>> begin Excerpt provided
In the past, I thought that the English, Australians, and Americans all spoke the same language, but recently I discovered this is not the case at all… Since moving to the United States, I found out that the McDonald’s Filet-O-Fish is pronounced “Fil-ay O Fish”, not “Fill-itt O Fish”. But for me, the confusion didn’t stop there.

It seems that us Aussies are not only convicts of the southern hemisphere, but we also stole the English language, and ran amuck with it. Inventing strange words was something I didn’t even realize we (Aussies) did, since everyone around me spoke the same dialect too.

Now in America, if I say something like “sookie” or “pash rash”, all I get is that awkward laugh that people do when they have no idea what someone is saying. So to better the communication between Aussies and Yanks, every week I will post an Australian word and its translation, which should help everyone understand what the hell we are bloody talking about.

This week starts with “A”

Aye (ay) – means “what?” or “hey you” depending on the context.

Example – Aye, get off my wave.

Avos (av-oes) – means “avocados” Kinda obvious right? But not at my local fruit shop.

Example – I can’t believe how expensive these avos are.

Arvo (are-voe) – means “afternoon” and usually is combined with the word “beers” and/or “surf” to make “arvo beers”.
>> end Excerpt provided
• [Job 1]: Retype the passage from the post on Australian words, starting with "In the past, I" and going on through "didn’t stop there.".
• [Job 2]:
Answer these questions about the post on Australian words:
(a) How does the writer say the McDonald's Filet-O-Fish is pronounced?
(b) How often does the writer plan to post an Australian word and its translation?
(c) What does "avos" mean?
>> begin Given information
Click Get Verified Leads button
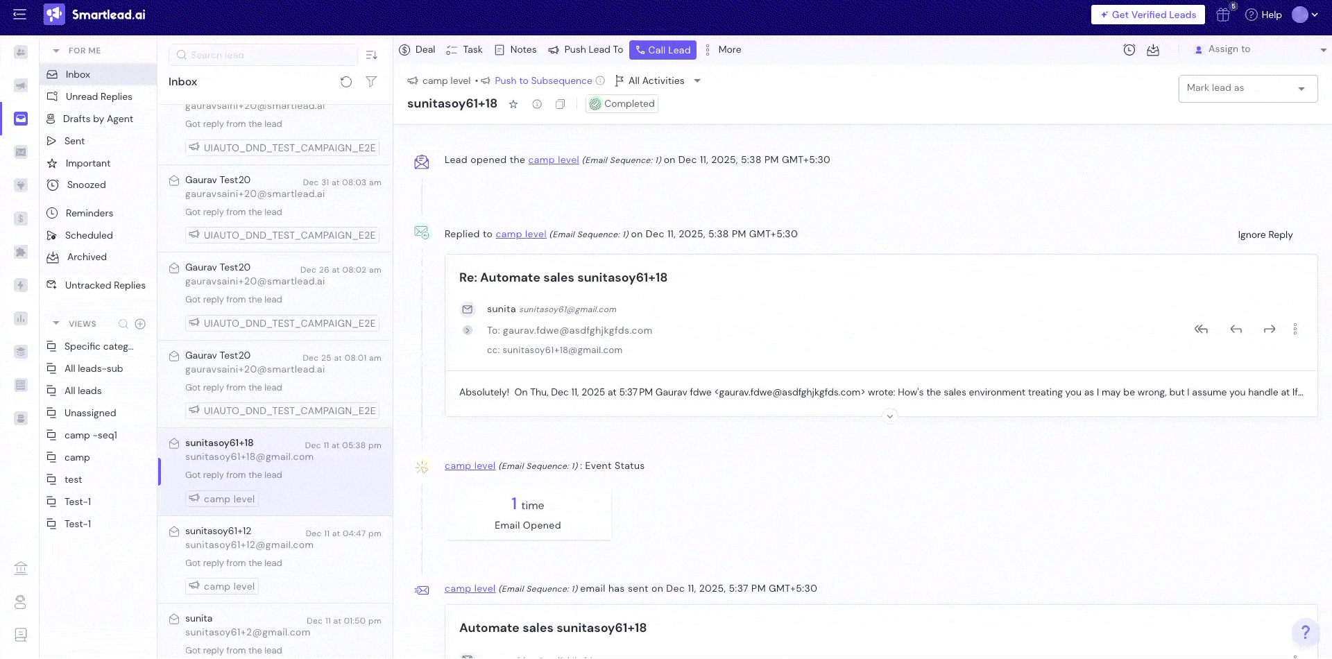The height and width of the screenshot is (659, 1332). tap(1147, 15)
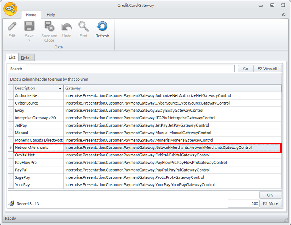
>> end Given information
• [Task response 1]:
In the past, I thought that the English, Australians, and Americans all spoke the same language, but recently I discovered this is not the case at all… Since moving to the United States, I found out that the McDonald’s Filet-O-Fish is pronounced “Fil-ay O Fish”, not “Fill-itt O Fish”. But for me, the confusion didn’t stop there.

• [Task response 2]:
(a) "Fil-ay O Fish"
(b) Every week
(c) Avocados